Slashdot Mirror


BigTux Shows Linux Scales To 64-Way

An anonymous reader writes "HP has been demonstrating a Superdome server running the Stream and HPL benchmarks, which shows that the standard 2.6 Linux kernel scales to 64 processors. Compiling the kernel didn't scale quite so well, but that was because it involves intermittent serial processing by a single processor. The article also notes that HP's customers are increasingly using Linux for enterprise applications, and getting more interested in using it on the desktop..."

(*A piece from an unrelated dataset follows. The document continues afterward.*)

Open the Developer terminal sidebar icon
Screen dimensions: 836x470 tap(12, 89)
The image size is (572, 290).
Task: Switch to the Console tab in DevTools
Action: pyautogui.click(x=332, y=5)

22 of 247 comments (clear)

  1. So this time.. by puntloos · · Score: 4, Funny
    The age-old Slashdot question should read:

    Does it run Linux well?

    1. Re:So this time.. by ikewillis · · Score: 5, Interesting
      This is the real question which is oft ignored. There is far too great an emphasis of being able to manage n CPUs rather than how effectively kernel services operate on n CPUs.

      The answers have to do with fine grained locking of kernel services, so that the number of resource contentions between processors can be mitigated through a diverse number of locks with the hope that diversifying locks will ensure that fewer will be likely to be held at a given time, or designing interfaces that don't require locking of kernel structures at all.

      At any rate, Amazon successfully powers their backend database with Linux/IA64 running on HP servers. YMMV, but if it's good for what most would consider the preminent online merchant, it's probably good enough for you too.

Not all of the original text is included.